Gerade jedoch in der sich konsequent aufbauenden, bedrückenden Atmosphäre des Romans orientiert sich Bakis stilistisch wie thematisch an Shelley und ihrer Zeit.
Mit jedem Kapitel steuert die Geschichte auf das unvermeidliche Ende der Hunde zu, bis sie im nicht enden wollenden, sich zum Alptraum mutierenden Eröffnungsfest Neuhundsteins einen an E. A. Poes Die Maske des roten Todes erinnernden Höhepunkt findet.

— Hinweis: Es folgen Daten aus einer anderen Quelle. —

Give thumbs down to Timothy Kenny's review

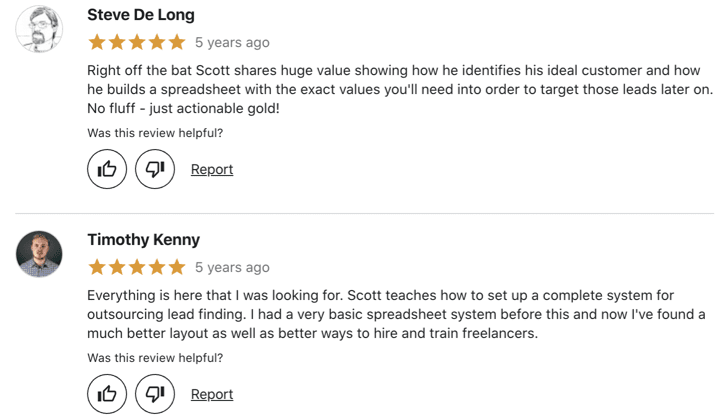point(155,394)
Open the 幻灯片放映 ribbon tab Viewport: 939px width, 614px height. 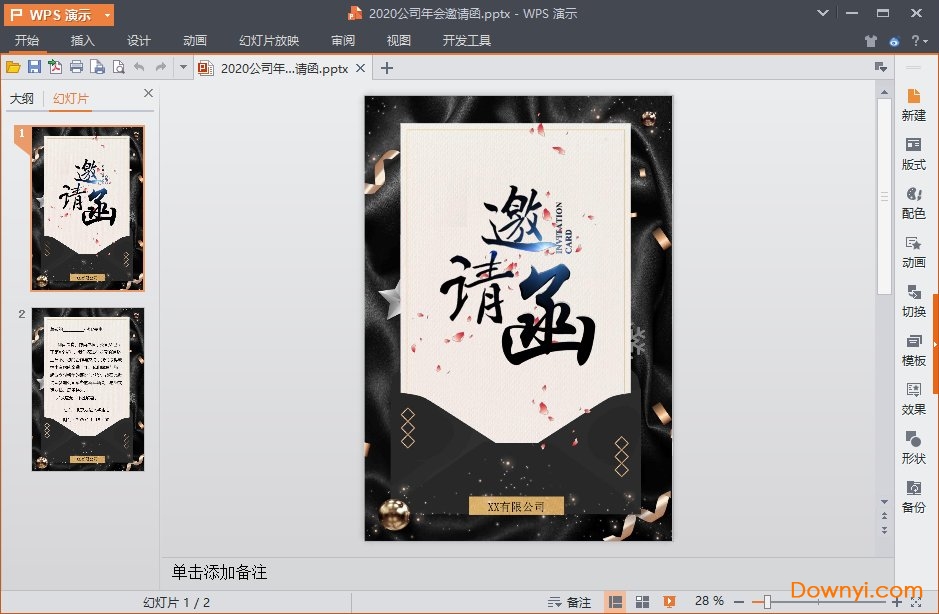[267, 41]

 In diesem Augenblick sah ich Lydia, die gerade den höchsten Punkt eines ungeheuren Sprunges erreicht hatte, der an der Tür begonnen haben mußte und sie ganz bis zum Bett hinüberfliegen lassen würde. Sie trug einen roten Seidenkimono, der wie eine Fahne hinter ihr herwehte. Ihr Gesicht war schrecklich verzerrt, schwarze Lefzen und gefletschte Zähne, die Ohren an den Kopf geklebt, das Nackenfell so steif aufgerichtet, daß selbst der beim Sprung erzeugte Luftstrom es nicht ganz herunterdrücken konnte.

 Das Leben der Monsterhunde ist ein Roman der sich beim erneuten Lesen als nicht minder faszinierend erwiesen hat, wie bei der ersten Begegnung. Schade nur, das Autorin Kirsten Bakis nach diesem herausragenden Debüt nichts mehr von sich hören ließ.
Auch wenn sich durch das Buch hindurch immer wieder Parallelen zu Shelleys Meisterstück ziehen lassen, lebt die Geschichte tatsächlich von Bakis unverkennbar eigenem Stil und einer Originalität die es zu einem durch und durch selbstständig empfehlenswerten Werk machen, welches sich jedoch auch als Companion-Read zu Shelleys Frankenstein jedem Fan an das Herz legen lässt.

 Wieso in der deutschen Titelgestaltung daraus ein Das Leben der Monsterhunde wurde, lässt sich wohl nur von den dafür zuständigen erraten.